Reproduce verbatim the lines of the data below, from the line containing "At what coordinates should I click to accomplish: Open" through the line containing "(x=200, y=267)", inclusive.

-- start Data entries --

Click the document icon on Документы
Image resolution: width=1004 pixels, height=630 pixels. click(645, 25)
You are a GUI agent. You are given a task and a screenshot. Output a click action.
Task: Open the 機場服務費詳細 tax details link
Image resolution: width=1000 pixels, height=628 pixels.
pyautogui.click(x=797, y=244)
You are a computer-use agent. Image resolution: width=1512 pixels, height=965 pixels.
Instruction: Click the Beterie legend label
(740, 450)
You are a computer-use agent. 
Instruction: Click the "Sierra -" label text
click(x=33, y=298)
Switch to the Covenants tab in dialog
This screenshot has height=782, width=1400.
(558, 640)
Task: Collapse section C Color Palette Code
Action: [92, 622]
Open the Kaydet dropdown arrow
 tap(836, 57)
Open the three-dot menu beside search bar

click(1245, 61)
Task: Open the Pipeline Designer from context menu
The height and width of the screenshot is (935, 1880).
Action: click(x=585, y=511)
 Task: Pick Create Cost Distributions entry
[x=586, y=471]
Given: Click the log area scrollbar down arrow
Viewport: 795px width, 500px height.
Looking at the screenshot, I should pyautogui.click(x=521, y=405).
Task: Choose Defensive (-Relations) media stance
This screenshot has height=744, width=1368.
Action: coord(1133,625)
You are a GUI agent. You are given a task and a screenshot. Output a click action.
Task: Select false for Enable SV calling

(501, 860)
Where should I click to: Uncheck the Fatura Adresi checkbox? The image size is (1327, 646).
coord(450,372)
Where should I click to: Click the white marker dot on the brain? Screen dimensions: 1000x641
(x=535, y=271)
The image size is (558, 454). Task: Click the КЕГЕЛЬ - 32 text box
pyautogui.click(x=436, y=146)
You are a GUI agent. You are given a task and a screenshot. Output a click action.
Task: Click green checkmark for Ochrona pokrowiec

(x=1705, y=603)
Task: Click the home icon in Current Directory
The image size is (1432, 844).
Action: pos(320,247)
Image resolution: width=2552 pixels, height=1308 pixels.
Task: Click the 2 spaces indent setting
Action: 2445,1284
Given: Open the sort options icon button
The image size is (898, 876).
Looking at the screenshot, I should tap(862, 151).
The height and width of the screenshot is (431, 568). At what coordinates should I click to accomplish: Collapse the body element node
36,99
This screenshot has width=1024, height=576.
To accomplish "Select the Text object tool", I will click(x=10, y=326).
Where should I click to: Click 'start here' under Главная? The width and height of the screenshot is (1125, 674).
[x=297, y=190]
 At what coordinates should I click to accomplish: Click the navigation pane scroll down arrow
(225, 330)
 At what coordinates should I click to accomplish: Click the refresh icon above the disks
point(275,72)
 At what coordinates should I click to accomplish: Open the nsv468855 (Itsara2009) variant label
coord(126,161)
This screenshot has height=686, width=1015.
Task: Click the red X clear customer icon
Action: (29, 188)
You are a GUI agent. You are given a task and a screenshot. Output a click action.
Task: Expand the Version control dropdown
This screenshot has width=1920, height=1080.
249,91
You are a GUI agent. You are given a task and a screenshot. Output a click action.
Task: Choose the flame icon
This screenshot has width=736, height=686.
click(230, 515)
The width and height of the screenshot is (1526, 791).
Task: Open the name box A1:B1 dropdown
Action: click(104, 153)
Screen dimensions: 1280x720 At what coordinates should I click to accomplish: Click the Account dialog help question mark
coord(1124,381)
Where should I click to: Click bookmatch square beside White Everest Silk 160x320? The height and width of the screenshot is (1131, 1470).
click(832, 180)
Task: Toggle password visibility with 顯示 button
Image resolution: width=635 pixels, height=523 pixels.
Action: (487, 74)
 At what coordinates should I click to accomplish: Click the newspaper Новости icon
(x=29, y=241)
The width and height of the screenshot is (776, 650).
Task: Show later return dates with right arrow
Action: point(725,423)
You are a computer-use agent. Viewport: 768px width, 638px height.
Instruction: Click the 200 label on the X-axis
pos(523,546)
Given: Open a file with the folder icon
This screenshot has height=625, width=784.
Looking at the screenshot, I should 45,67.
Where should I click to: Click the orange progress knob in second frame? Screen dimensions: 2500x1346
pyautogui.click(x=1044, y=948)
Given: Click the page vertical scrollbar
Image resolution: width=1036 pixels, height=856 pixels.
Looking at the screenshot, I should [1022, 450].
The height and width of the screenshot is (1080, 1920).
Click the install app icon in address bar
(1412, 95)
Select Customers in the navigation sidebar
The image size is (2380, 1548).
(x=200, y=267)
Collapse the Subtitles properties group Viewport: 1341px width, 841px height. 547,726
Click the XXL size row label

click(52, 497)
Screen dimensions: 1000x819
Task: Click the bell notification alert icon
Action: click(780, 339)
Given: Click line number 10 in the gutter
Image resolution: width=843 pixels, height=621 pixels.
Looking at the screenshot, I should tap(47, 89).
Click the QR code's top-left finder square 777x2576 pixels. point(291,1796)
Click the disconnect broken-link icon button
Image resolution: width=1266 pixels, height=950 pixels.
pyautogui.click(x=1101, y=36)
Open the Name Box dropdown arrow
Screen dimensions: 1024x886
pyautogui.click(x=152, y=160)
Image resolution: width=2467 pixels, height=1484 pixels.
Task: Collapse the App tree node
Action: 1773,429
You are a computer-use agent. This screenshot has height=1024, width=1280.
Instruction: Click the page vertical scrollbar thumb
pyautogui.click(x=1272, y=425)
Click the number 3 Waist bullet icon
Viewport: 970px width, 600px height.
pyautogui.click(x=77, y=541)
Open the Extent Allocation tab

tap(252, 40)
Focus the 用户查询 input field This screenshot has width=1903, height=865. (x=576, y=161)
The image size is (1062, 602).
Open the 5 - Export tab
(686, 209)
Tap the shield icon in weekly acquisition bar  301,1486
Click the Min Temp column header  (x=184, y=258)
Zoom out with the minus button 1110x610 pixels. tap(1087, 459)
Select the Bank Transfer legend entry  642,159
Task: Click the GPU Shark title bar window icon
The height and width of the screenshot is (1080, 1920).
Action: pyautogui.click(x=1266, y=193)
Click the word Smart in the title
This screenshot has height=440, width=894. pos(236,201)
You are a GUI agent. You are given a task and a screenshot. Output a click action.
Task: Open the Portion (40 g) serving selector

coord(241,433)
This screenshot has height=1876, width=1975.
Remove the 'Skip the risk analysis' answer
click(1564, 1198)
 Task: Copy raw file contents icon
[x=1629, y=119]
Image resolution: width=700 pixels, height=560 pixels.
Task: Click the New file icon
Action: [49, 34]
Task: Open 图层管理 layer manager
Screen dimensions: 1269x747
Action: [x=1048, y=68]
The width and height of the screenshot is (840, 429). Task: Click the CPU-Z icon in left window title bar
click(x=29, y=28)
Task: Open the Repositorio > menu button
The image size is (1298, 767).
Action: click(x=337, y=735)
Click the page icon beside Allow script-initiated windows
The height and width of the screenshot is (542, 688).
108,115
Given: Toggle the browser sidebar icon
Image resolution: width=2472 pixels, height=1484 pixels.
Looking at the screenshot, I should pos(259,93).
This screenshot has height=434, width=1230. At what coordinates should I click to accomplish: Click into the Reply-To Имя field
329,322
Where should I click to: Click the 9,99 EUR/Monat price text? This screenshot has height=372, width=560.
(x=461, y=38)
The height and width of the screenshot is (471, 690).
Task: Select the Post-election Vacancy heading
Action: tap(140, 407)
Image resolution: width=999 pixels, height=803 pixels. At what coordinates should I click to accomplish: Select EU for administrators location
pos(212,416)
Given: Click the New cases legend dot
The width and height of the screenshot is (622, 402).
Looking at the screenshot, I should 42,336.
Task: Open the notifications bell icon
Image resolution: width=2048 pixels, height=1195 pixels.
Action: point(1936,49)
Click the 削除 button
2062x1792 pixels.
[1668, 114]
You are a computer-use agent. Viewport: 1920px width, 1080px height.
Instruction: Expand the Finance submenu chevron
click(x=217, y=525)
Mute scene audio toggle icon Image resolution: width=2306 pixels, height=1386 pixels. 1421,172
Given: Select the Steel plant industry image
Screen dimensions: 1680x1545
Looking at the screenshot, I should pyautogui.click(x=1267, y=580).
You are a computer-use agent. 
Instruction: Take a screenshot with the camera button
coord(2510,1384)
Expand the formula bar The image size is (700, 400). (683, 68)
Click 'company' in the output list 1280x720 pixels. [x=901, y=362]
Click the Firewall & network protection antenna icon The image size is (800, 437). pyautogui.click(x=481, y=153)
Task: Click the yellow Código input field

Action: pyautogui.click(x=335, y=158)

-- end Data entries --

### Reply to the exercise
 At what coordinates should I click to accomplish: Open the nsv468855 (Itsara2009) variant label
coord(126,161)
This screenshot has height=686, width=1015.
Task: Click the red X clear customer icon
Action: (29, 188)
You are a GUI agent. You are given a task and a screenshot. Output a click action.
Task: Expand the Version control dropdown
This screenshot has width=1920, height=1080.
249,91
You are a GUI agent. You are given a task and a screenshot. Output a click action.
Task: Choose the flame icon
This screenshot has width=736, height=686.
click(230, 515)
The width and height of the screenshot is (1526, 791).
Task: Open the name box A1:B1 dropdown
Action: click(104, 153)
Screen dimensions: 1280x720 At what coordinates should I click to accomplish: Click the Account dialog help question mark
coord(1124,381)
Where should I click to: Click bookmatch square beside White Everest Silk 160x320? The height and width of the screenshot is (1131, 1470).
click(832, 180)
Task: Toggle password visibility with 顯示 button
Image resolution: width=635 pixels, height=523 pixels.
Action: (487, 74)
 At what coordinates should I click to accomplish: Click the newspaper Новости icon
(x=29, y=241)
The width and height of the screenshot is (776, 650).
Task: Show later return dates with right arrow
Action: point(725,423)
You are a computer-use agent. Viewport: 768px width, 638px height.
Instruction: Click the 200 label on the X-axis
pos(523,546)
Given: Open a file with the folder icon
This screenshot has height=625, width=784.
Looking at the screenshot, I should 45,67.
Where should I click to: Click the orange progress knob in second frame? Screen dimensions: 2500x1346
pyautogui.click(x=1044, y=948)
Given: Click the page vertical scrollbar
Image resolution: width=1036 pixels, height=856 pixels.
Looking at the screenshot, I should [1022, 450].
The height and width of the screenshot is (1080, 1920).
Click the install app icon in address bar
(1412, 95)
Select Customers in the navigation sidebar
The image size is (2380, 1548).
(x=200, y=267)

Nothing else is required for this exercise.